* BEGIN Supplied information *

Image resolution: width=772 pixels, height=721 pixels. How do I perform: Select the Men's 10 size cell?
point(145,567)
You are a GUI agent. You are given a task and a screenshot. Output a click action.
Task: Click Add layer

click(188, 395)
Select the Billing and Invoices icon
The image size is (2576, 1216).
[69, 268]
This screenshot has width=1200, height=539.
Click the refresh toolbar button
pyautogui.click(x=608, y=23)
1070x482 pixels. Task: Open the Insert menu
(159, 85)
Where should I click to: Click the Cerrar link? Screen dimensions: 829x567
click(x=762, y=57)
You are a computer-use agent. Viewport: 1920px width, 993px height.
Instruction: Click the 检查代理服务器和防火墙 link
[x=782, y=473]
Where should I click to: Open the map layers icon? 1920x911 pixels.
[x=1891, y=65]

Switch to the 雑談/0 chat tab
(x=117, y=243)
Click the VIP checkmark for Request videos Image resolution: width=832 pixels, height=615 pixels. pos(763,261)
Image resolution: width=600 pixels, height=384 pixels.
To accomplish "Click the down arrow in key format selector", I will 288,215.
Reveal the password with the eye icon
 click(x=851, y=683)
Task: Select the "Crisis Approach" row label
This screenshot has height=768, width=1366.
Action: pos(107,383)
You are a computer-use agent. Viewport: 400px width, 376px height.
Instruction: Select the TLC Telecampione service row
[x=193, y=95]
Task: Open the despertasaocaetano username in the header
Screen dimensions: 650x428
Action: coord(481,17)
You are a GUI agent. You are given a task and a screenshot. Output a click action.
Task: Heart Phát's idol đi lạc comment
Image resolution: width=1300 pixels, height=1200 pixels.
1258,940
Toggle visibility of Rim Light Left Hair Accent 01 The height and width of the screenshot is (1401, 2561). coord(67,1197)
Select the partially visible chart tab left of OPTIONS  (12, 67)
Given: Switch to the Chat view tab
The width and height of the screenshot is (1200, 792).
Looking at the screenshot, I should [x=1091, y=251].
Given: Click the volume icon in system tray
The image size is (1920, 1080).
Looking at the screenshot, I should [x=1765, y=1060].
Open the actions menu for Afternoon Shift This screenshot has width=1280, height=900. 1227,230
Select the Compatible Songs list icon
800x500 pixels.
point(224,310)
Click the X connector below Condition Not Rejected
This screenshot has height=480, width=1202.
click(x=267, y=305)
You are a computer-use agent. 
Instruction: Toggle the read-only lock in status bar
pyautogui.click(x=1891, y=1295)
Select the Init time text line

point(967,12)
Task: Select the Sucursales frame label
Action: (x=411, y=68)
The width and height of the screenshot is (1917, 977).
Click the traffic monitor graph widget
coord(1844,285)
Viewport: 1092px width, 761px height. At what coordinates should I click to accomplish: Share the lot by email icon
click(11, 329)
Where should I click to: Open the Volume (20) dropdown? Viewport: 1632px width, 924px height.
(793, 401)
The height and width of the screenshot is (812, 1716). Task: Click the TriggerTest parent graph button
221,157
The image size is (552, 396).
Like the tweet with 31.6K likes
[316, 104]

* END Supplied information *

Required task: Pick out every line in the material above that contains the word "This". Case counts.

Result of the task:
This screenshot has width=1200, height=539.
This screenshot has height=768, width=1366.
Open the actions menu for Afternoon Shift This screenshot has width=1280, height=900. 1227,230
This screenshot has height=480, width=1202.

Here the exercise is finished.